Brexit dynamics are also changing.  May’s recognition of financial obligations to the EU and her request for a transition period inches the negotiations forward.  The key issue at this juncture is whether it is sufficient to persuade the EC to allow the start of parallel negotiations on the post-Brexit relationships as well the terms the separation.  As Brexit talks continue and May’s position has evolved, tensions have intensified anew within the Tory Party.  The week’s Conservative Party conference will likely give play to these divisions.  That said, the Labour Party conference the previous week did nothing to alleviate the concerns of investors.

Chinese dynamics are also changing.   The strength of the economy continues to defy expectations, and the yuan’s appreciation is one of the many surprises this year.  Before a week-long holiday at the start of October, China again surprised the market.  Many economists expect China’s economy to slow in H2 this year, but China reported its manufacturing PMI rose to 52.4 in September, a five-year high.  The median forecast was for a 51.5 reading.  The Caixin measure, which weighs small business activity more, slipped to 51.0 from 51.6.  The non-manufacturing PMI rose to 55.4 from 53.4 in August.  The construction sector was particularly strong, while the services activity also broadly increased. 
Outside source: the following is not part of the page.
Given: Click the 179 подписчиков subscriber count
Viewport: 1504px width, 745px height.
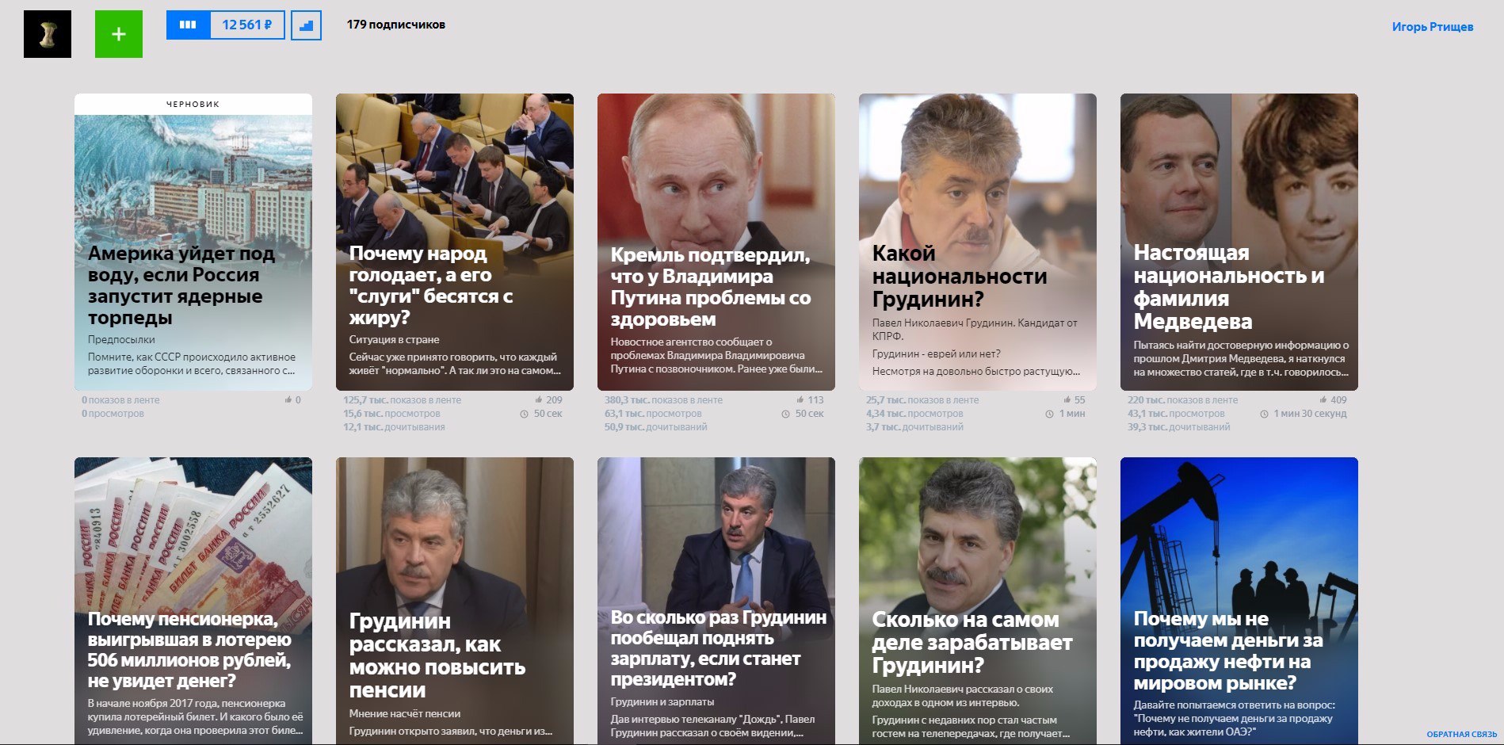Looking at the screenshot, I should pos(395,25).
Separately, the PBOC announced that for banks that lend to small businesses the required reserve ratio will be cut by between 50 and 100 bp at the start of next year.   Required reserves vary considerably in China.  Across deposits at large banks, required reserves are 17%, which is among the highest in the world.  The selective reduction that was announced is probably best understood not as an easing of monetary policy or providing more fuel for the credit bubble.  Rather, like other policies recently introduced, it is to ensure the transmission mechanism reaches small and medium businesses.  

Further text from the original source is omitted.